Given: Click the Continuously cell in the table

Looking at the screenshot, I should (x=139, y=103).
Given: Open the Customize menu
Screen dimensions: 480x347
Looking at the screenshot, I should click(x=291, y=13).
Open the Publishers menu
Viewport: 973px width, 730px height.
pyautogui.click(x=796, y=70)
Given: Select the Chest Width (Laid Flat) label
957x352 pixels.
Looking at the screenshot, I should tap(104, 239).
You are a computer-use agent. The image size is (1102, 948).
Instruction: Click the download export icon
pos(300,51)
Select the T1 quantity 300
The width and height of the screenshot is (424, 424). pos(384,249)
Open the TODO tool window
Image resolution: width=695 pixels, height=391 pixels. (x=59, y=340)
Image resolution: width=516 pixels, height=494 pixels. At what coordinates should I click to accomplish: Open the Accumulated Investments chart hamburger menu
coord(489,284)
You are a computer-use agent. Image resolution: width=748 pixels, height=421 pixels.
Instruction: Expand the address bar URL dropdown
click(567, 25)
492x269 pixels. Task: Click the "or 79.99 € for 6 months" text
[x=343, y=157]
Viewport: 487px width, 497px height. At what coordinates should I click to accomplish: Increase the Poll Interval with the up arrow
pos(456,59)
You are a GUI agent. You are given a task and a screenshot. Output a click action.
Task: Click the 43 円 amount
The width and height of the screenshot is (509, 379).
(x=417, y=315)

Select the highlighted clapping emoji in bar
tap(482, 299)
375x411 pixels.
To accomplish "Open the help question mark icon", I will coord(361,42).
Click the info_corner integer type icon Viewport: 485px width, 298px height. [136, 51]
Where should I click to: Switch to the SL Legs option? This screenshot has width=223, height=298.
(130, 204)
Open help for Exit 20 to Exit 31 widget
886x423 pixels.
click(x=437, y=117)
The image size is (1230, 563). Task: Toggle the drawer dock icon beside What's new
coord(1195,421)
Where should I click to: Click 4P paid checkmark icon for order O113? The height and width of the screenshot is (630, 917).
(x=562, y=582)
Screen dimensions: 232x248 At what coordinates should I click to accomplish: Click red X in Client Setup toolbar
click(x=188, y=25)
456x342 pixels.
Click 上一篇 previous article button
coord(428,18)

:::

__WORK INSTRUCTIONS__:
Please print the entries above verbatim, starting with the line containing "Select the T1 quantity 300" and continuing through the line containing "Image resolution: width=695".

__EXERCISE RESULT__:
Select the T1 quantity 300
The width and height of the screenshot is (424, 424). pos(384,249)
Open the TODO tool window
Image resolution: width=695 pixels, height=391 pixels. (x=59, y=340)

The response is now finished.